Educação
Judiciário indefere novo pedido de suspensão de aulas presenciais
A decisão foi publicada em ação civil pública que tramita na 1ª Vara da Fazenda Pública da Comarca de Porto Alegre
Divulgação -
A Justiça do Rio Grande do Sul indeferiu nesta quarta-feira (5) a liminar da Ação Civil Pública movida pela Federação dos Trabalhadores em Educação e a Associação de Mães e Pais pela Democracia, que pedia a suspensão das aulas presenciais no Estado. A decisão foi publicada em ação civil pública que tramita na 1ª Vara da Fazenda Pública da Comarca de Porto Alegre.
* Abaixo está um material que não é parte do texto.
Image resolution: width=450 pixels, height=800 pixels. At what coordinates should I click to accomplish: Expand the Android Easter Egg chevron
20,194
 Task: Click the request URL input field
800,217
A possibilidade de aulas presenciais segue vigente em todo o Estado do Rio Grande do Sul.
Na petição, a PGE mencionou a evolução das normativas estaduais para o enfrentamento à Covid-19, destacando que o modelo de Distanciamento Controlado pressupõe uma construção dinâmica capaz de responder às alterações necessárias junto à sociedade sem perder a capacidade de identificar a saturação do sistema de saúde ou o risco de colapso sanitário e social.
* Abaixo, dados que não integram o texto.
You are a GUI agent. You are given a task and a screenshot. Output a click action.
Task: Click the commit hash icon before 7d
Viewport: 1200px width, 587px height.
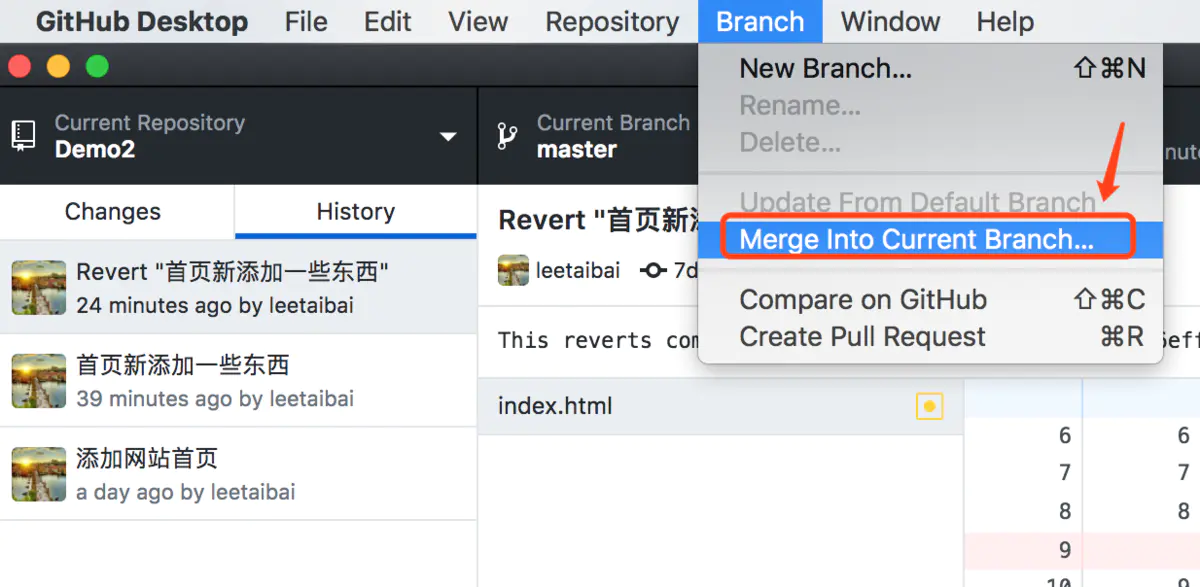654,269
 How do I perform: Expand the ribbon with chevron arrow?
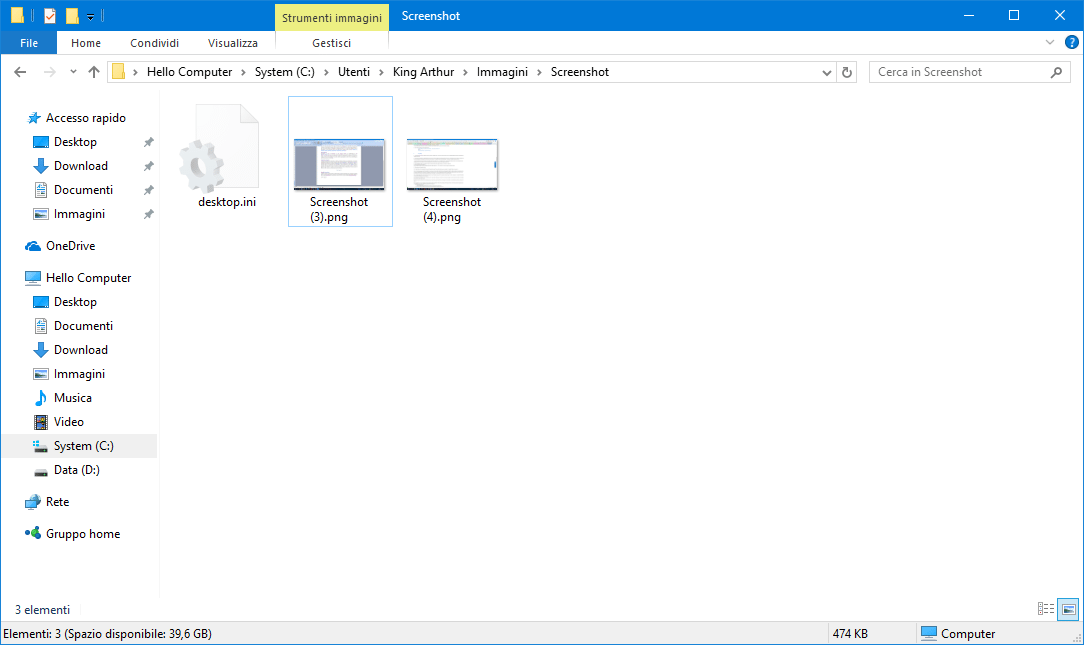[1049, 43]
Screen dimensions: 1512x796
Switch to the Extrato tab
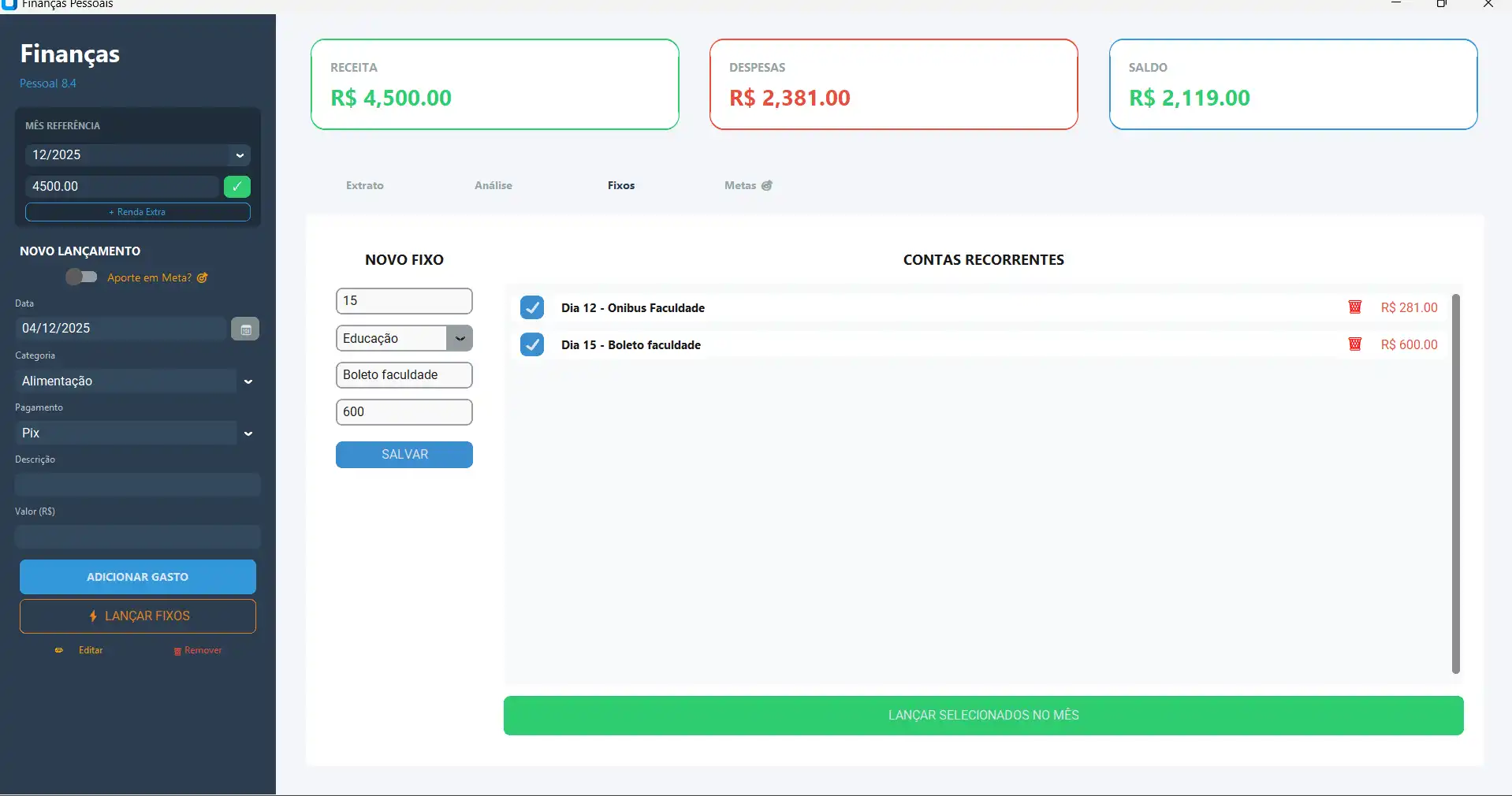(364, 185)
A liminar foi julgada pela Juíza Cristina Marchesan da Silva, da 1ª Vara da Fazenda Pública de Porto Aelgre. “Com isso, está mantido, no Rio Grande do Sul, o calendário/cronograma de retorno às aulas presenciais em todo o Estado até que o mérito da ação seja julgado ou que o Tribunal reveja a posição”, explica o Procurador-Geral do Município do Rio Grande, Enio Fernandez Júnior.
Por conta disso, diante da evolução positiva dos indicadores analisados pelo sistema, nos últimos dias, e com base nas normativas vigentes, todas as regiões do Estado passaram a estar classificadas na bandeira final vermelha, conforme Decreto 55.856/2021, viabilizando a retomada escalonada da educação presencial no Rio Grande do Sul, respeitados os protocolos e as orientações sanitárias dos órgãos competentes.